* _Records to use_:

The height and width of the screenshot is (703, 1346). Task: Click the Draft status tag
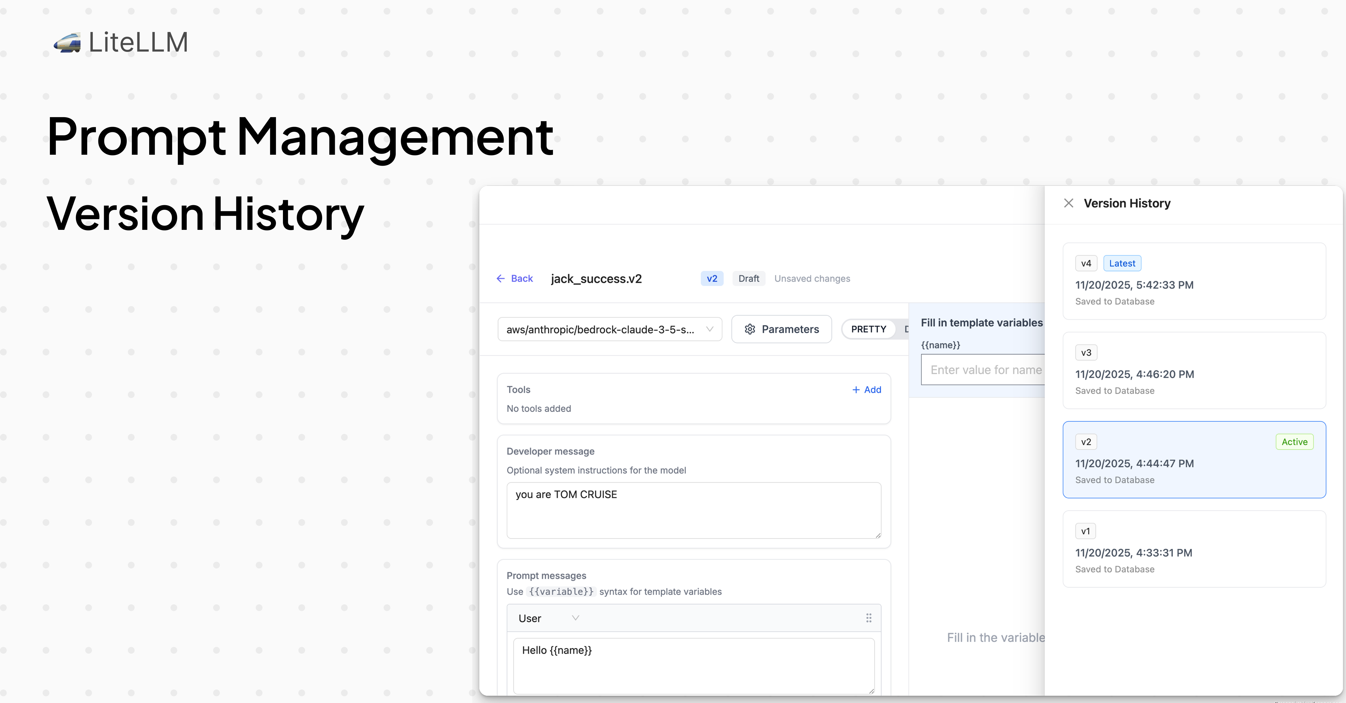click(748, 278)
==
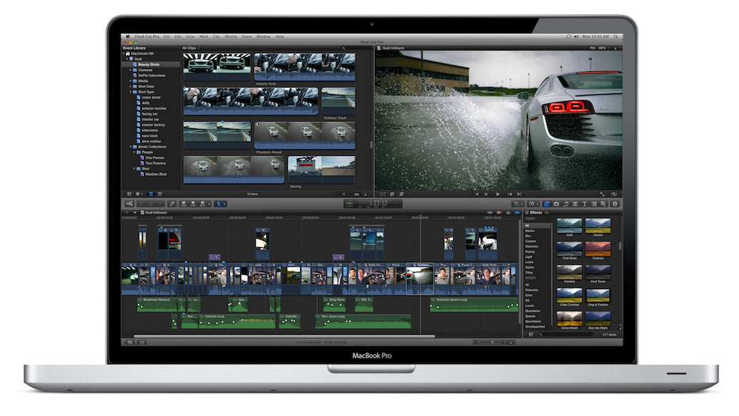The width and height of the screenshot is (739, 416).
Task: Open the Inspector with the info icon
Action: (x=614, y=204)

* _Problem details_:
Quote everything from the line containing "The width and" down to the line containing "Action: (x=614, y=204)", with both of those lines included and the pictures left out.

* _Correct response_:
The width and height of the screenshot is (739, 416).
Task: Open the Inspector with the info icon
Action: (x=614, y=204)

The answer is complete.